▶ RECORDS SUPPLIED
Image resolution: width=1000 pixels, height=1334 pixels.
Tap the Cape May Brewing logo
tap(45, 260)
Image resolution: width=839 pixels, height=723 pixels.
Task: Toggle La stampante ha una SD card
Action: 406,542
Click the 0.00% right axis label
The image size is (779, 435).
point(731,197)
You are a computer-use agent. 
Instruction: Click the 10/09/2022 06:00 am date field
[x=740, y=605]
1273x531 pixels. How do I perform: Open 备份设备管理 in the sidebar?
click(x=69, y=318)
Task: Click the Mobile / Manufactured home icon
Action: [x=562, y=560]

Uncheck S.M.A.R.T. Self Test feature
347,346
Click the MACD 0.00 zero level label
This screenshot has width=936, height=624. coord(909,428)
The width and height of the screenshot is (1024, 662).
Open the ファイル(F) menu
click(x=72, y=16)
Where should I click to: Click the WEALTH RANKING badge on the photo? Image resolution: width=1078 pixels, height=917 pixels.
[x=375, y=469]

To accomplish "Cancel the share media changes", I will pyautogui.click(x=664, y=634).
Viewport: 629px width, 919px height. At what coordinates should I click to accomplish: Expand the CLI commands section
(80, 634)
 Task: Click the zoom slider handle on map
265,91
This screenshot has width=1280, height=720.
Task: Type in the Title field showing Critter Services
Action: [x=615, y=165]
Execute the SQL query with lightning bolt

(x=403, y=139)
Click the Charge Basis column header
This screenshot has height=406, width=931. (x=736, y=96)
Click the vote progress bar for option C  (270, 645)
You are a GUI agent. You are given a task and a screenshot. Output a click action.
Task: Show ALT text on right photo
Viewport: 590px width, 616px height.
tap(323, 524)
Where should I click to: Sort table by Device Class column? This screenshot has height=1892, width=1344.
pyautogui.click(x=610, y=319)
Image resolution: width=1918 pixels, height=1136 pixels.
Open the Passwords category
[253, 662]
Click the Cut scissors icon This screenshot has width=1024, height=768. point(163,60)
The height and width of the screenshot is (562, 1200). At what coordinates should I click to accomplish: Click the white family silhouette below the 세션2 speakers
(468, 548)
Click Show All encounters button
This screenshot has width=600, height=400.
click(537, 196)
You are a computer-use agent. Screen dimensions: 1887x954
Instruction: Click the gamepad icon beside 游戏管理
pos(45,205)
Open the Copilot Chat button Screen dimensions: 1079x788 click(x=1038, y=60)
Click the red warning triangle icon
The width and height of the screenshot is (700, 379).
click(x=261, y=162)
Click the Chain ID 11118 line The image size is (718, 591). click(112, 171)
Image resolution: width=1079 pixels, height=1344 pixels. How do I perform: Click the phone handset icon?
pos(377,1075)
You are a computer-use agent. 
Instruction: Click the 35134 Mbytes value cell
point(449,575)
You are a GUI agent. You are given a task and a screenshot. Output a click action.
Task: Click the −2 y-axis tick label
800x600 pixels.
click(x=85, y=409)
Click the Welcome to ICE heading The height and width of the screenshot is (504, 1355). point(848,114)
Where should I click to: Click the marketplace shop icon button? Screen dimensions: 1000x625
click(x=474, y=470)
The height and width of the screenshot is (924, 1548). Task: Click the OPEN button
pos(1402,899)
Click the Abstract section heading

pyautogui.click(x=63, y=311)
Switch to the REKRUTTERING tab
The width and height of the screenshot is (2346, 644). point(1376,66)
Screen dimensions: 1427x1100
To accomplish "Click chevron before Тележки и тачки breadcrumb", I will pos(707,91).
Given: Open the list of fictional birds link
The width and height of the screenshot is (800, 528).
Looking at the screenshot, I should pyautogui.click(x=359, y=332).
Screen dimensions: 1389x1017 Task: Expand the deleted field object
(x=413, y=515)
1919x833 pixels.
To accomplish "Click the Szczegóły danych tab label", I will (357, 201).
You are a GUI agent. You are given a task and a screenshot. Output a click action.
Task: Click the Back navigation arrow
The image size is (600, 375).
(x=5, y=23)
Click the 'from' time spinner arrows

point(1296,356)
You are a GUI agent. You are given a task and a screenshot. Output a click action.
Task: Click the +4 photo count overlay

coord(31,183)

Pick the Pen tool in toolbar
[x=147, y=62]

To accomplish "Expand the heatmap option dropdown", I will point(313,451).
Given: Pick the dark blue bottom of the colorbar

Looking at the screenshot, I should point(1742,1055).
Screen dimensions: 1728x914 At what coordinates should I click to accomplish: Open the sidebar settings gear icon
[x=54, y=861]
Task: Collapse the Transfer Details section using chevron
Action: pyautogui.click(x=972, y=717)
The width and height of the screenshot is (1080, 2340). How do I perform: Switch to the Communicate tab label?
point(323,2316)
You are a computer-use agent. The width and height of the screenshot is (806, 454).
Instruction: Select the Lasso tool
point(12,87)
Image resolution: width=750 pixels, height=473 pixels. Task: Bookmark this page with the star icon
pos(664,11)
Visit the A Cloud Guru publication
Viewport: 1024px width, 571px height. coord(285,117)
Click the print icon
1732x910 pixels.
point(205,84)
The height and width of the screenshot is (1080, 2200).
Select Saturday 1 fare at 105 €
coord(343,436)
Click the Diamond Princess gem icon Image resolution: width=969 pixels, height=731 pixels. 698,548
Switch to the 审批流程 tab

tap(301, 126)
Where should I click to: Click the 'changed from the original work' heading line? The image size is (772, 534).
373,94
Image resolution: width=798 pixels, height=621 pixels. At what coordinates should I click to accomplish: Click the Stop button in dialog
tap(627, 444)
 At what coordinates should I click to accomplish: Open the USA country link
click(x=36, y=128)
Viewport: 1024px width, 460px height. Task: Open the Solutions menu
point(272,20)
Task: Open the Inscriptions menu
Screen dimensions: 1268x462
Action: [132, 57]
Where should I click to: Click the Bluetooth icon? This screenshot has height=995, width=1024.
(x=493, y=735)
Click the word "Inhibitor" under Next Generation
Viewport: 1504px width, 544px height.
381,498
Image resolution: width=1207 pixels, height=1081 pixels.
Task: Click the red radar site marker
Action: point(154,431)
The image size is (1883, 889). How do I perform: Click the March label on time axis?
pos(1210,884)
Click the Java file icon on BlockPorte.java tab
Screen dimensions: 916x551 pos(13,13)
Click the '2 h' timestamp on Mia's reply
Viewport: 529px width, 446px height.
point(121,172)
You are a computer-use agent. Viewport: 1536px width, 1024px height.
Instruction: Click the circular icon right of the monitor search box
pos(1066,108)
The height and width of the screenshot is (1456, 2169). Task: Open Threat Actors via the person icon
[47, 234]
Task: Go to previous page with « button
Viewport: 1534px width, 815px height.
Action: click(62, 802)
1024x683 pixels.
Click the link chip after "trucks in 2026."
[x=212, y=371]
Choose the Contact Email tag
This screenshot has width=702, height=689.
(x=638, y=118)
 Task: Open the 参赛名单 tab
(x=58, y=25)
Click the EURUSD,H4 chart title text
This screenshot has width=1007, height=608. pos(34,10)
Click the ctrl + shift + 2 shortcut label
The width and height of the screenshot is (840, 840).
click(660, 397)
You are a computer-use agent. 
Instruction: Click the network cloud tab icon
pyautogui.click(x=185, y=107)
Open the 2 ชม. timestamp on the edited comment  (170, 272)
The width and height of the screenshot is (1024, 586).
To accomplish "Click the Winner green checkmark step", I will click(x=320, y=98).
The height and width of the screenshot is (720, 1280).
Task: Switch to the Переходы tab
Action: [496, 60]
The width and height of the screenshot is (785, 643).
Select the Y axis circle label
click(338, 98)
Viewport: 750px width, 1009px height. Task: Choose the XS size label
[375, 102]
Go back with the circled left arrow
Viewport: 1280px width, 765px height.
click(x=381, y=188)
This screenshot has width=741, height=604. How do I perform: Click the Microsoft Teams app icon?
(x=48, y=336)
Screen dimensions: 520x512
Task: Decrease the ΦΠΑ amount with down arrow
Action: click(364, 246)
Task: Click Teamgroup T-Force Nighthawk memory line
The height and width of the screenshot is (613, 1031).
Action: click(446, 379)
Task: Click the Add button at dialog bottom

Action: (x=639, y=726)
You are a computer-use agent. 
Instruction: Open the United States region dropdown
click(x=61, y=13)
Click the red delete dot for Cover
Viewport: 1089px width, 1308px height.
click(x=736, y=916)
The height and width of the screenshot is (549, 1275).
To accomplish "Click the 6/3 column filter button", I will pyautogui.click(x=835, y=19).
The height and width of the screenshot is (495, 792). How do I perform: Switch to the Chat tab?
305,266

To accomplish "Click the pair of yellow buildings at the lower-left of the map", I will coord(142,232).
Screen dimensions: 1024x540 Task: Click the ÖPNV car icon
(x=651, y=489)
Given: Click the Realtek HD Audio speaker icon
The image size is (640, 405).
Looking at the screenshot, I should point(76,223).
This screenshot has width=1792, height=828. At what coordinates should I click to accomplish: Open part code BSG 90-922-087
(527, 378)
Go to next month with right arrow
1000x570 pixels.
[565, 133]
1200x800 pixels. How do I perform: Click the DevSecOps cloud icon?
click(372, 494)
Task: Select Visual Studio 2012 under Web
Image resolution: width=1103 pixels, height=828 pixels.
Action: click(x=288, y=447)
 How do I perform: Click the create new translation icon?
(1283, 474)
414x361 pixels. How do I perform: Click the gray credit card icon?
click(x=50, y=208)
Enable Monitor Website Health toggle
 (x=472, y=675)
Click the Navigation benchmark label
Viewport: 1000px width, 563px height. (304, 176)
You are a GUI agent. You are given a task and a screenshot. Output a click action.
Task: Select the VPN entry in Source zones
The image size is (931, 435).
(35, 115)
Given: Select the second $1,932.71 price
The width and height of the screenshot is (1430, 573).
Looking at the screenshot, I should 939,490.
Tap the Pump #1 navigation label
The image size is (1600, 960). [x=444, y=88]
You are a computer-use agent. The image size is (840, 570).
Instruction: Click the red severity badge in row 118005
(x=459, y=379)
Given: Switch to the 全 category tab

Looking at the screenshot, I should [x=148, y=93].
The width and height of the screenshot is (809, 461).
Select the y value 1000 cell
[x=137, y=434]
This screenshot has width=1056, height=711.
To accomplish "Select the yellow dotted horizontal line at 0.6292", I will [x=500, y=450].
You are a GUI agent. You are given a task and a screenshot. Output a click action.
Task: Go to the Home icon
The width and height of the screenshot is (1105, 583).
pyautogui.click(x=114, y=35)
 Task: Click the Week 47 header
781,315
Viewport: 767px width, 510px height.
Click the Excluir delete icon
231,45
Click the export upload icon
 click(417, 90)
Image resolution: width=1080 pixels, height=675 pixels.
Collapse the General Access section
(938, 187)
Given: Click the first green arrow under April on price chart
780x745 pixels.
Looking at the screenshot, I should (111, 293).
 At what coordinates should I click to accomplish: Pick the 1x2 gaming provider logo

▶ HOW TO COMPLETE THIS TASK
Give back exactly the lines above starting at the line where "The image size is (640, 405)." appears and ending at the line where "The width and height of the screenshot is (809, 461)." appears, both included, with no other lines.

▶ RESPONSE TO THIS TASK
The image size is (640, 405).
Looking at the screenshot, I should point(76,223).
This screenshot has width=1792, height=828. At what coordinates should I click to accomplish: Open part code BSG 90-922-087
(527, 378)
Go to next month with right arrow
1000x570 pixels.
[565, 133]
1200x800 pixels. How do I perform: Click the DevSecOps cloud icon?
click(372, 494)
Task: Select Visual Studio 2012 under Web
Image resolution: width=1103 pixels, height=828 pixels.
Action: click(x=288, y=447)
 How do I perform: Click the create new translation icon?
(1283, 474)
414x361 pixels. How do I perform: Click the gray credit card icon?
click(x=50, y=208)
Enable Monitor Website Health toggle
 (x=472, y=675)
Click the Navigation benchmark label
Viewport: 1000px width, 563px height. (304, 176)
You are a GUI agent. You are given a task and a screenshot. Output a click action.
Task: Select the VPN entry in Source zones
The image size is (931, 435).
(35, 115)
Given: Select the second $1,932.71 price
The width and height of the screenshot is (1430, 573).
Looking at the screenshot, I should 939,490.
Tap the Pump #1 navigation label
The image size is (1600, 960). [x=444, y=88]
You are a computer-use agent. The image size is (840, 570).
Instruction: Click the red severity badge in row 118005
(x=459, y=379)
Given: Switch to the 全 category tab

Looking at the screenshot, I should [x=148, y=93].
The width and height of the screenshot is (809, 461).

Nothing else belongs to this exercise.